In the spreadsheet if there is no ‘type’ for a row it means it didn’t match any of the criteria, but I included these rows anyway so we can check whether there are any other criteria the rows should match.  I also included all the OED citation dates (rather than just the first and last) for reference.  I noted that Fraser’s document doesn’t seem to take labels into consideration.  There are some labels in the data, and sometimes there’s a new label for an OED start or end date when nothing else is different, e.g. htid 1479 ‘Shore-going’:  This row has no ‘type’ but does have new data from the OED.

Another issue I spotted is that as the same ‘type’ variable is set when a start date matches the criteria and then when an end date matches the criteria, the ‘type’ as set during start date is then replaced with the ‘type’ for end date.  I think, therefore, that we might have to split the start and end processes up, or append the end process type to the start process type rather than replacing it (so e.g. type 2-13 rather than type 2 being replaced by type 13).  I also noticed that there are some lexemes where the HT has ‘current’ but the OED has a much earlier last citation date (e.g. htid 73 ‘temporal’ has 9999 in the HT but 1832 in the OED.  Such cases are not currently considered.

Finally, according to the document, Antes and Circas are only considered for update if the OED and HT date is the same, but there are many cases where the start / end OED date is picked to replace the HT date (because it’s different) and it has an ‘a’ or ‘c’ and this would then be lost.  Currently I’m including the ‘a’ or ‘c’ in such cases, but I can remove this if needs be (e.g.

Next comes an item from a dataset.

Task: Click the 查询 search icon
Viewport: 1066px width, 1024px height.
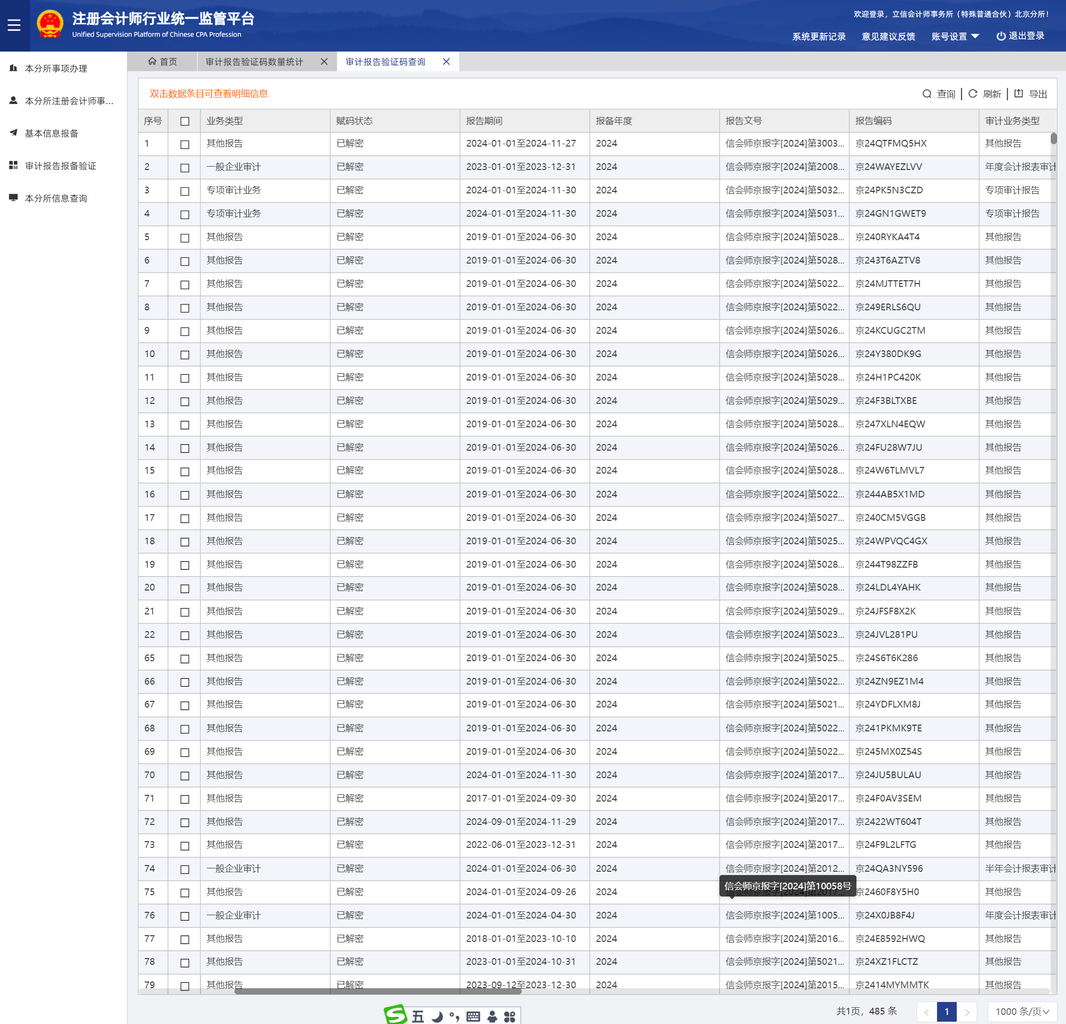Action: (927, 94)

HT 37 ‘orb’ has HT start date 1601 (no ‘a’ or ‘c’) but this is to be replaced with OED 1550 that has an ‘a’.  Clearly the script will need to be tweaked based on feedback from Marc and Fraser, but I feel like we’re finally making some decent progress with this after all of the preparatory work that was required to get to this point.

Next Monday is the Glasgow Fair holiday, so I won’t be back to work until the Tuesday.